Original GitHub issue: https://github.com/open-webui/open-webui/issues/19512

Title: Regression: 'NoneType' object has no attribute 'encode' with SentenceTransformers embedding Qwen/Qwen3-Embedding-0.6B in v0.6.40 (works in v0.6.38)

Summary

After upgrading Open WebUI from v0.6.38 to v0.6.40, Knowledge Base ingestion / RAG embedding fails with:

AttributeError: 'NoneType' object has no attribute 'encode'

Same environment and configuration works on v0.6.38.

Environment

  • Host OS: Windows (Docker Desktop)
  • Open WebUI: v0.6.40 (broken), v0.6.38 (works)
  • Deployment: docker-compose
  • Vector DB: pgvector (pgvector/pgvector:pg17)
  • Document extraction: Docling (quay.io/docling-project/docling-serve:latest)
  • Embedding model: Qwen/Qwen3-Embedding-0.6B (SentenceTransformers / local)
  • Data volume (persistent): D:\Dev_Tools\OpenWebUI -> /app/backend/data

Steps to Reproduce

  1. Run stack with persistent volume for /app/backend/data.
  2. Configure RAG to use SentenceTransformers embedding model:
    • Embedding model: Qwen/Qwen3-Embedding-0.6B
    • Embedding engine: Default (SentenceTransformers)
  3. Upload a document to Knowledge / Knowledge Base and trigger embedding.
  4. Observe Open WebUI backend logs.

Expected Behavior

Embeddings are generated and stored in pgvector, document ingestion completes (as in v0.6.38).

Actual Behavior (v0.6.40)

Document embedding fails with:
AttributeError: 'NoneType' object has no attribute 'encode'

Traceback points to retrieval embedding path calling embedding_function.encode(...) where embedding_function is None.

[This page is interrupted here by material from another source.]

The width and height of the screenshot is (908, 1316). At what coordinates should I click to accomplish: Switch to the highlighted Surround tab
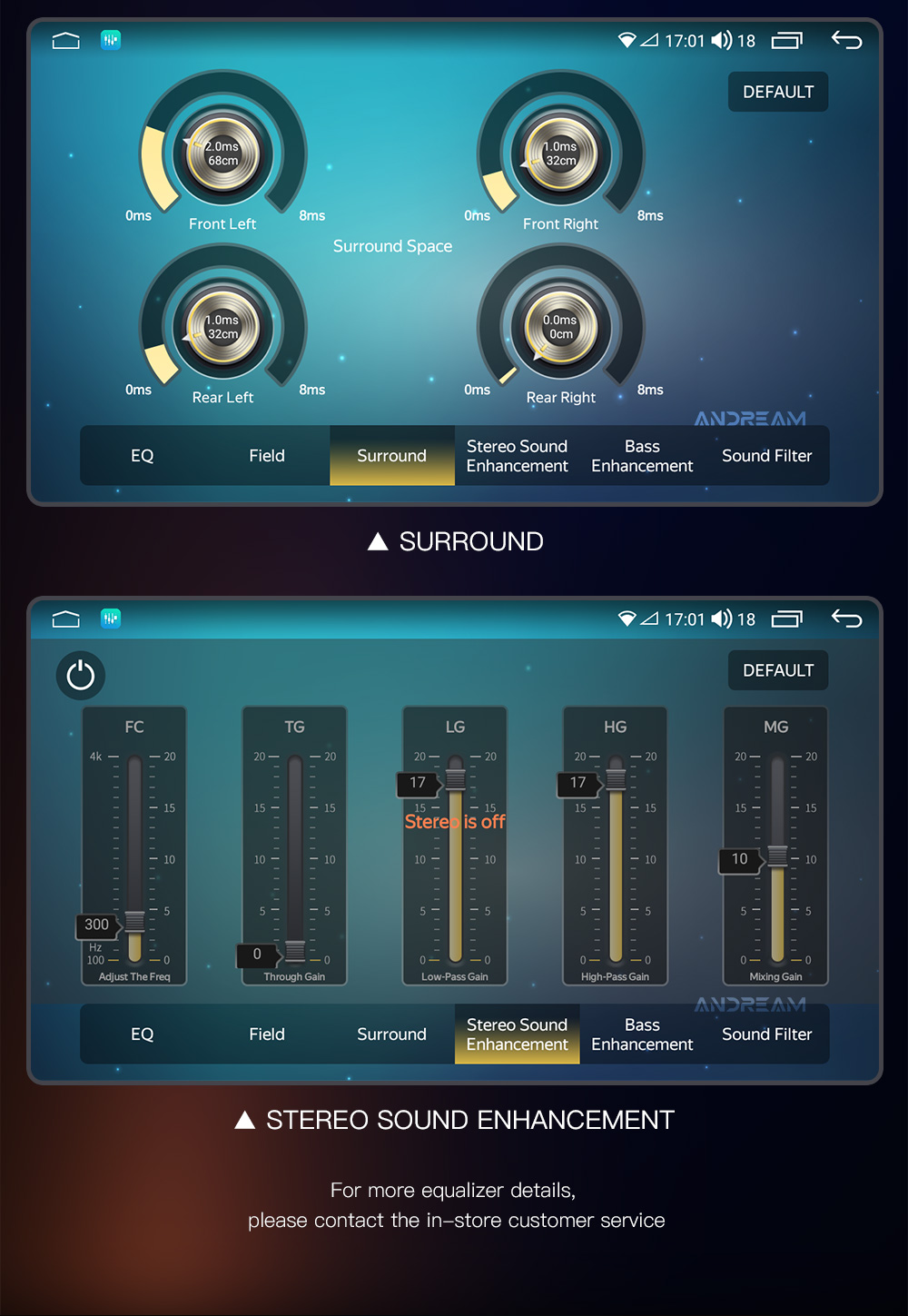[392, 456]
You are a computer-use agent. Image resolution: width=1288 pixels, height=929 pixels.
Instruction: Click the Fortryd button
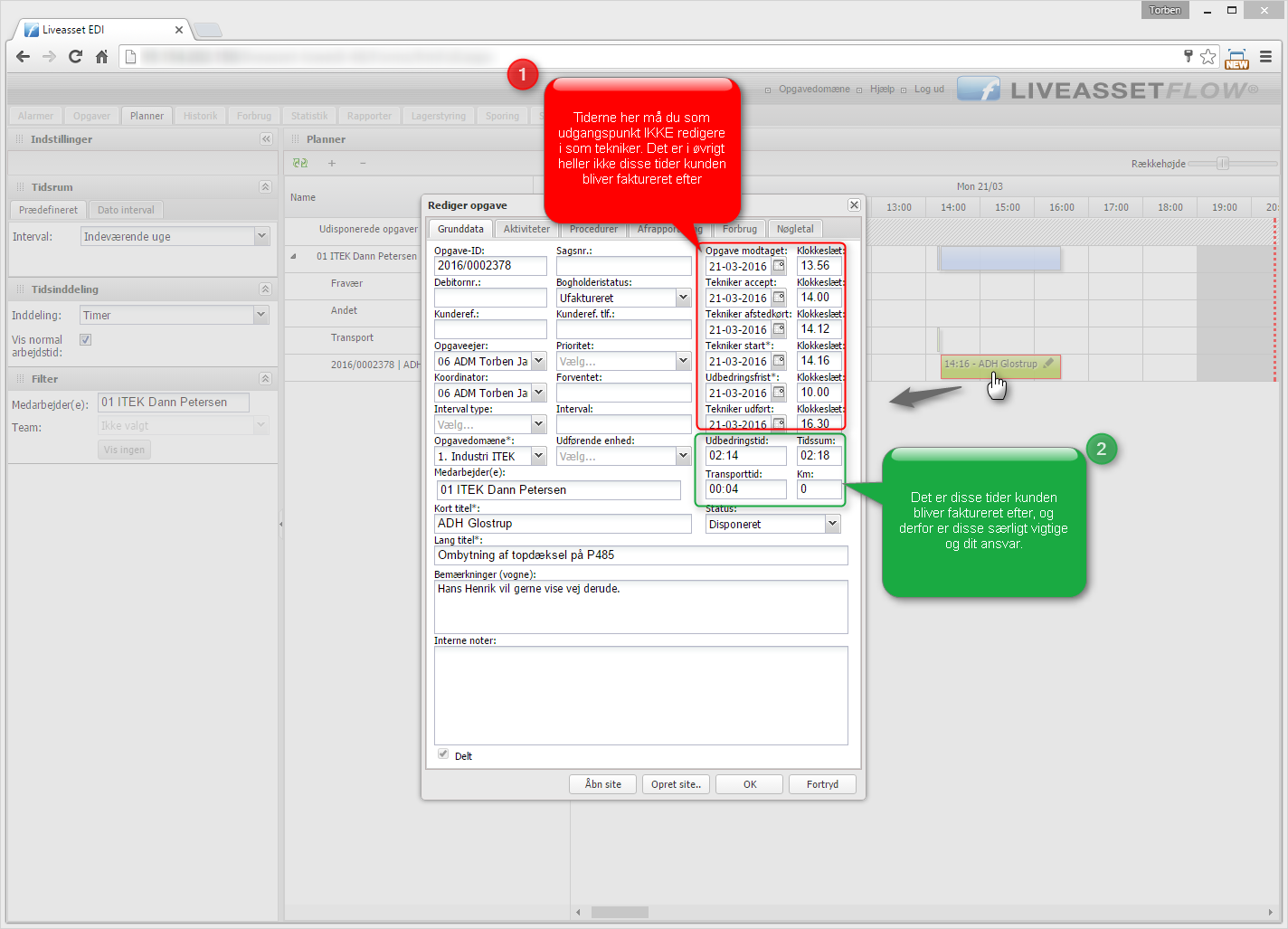tap(822, 784)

Evidence: model works inside the container

Inside the running openwebui container:

  • Python 3.11
  • SentenceTransformers successfully loads the model and encode() works:

from sentence_transformers import SentenceTransformer
m = SentenceTransformer("Qwen/Qwen3-Embedding-0.6B")
print("dim:", m.get_sentence_embedding_dimension()) # dim: 1024
print(m.encode(["ping"]).shape) # (1, 1024)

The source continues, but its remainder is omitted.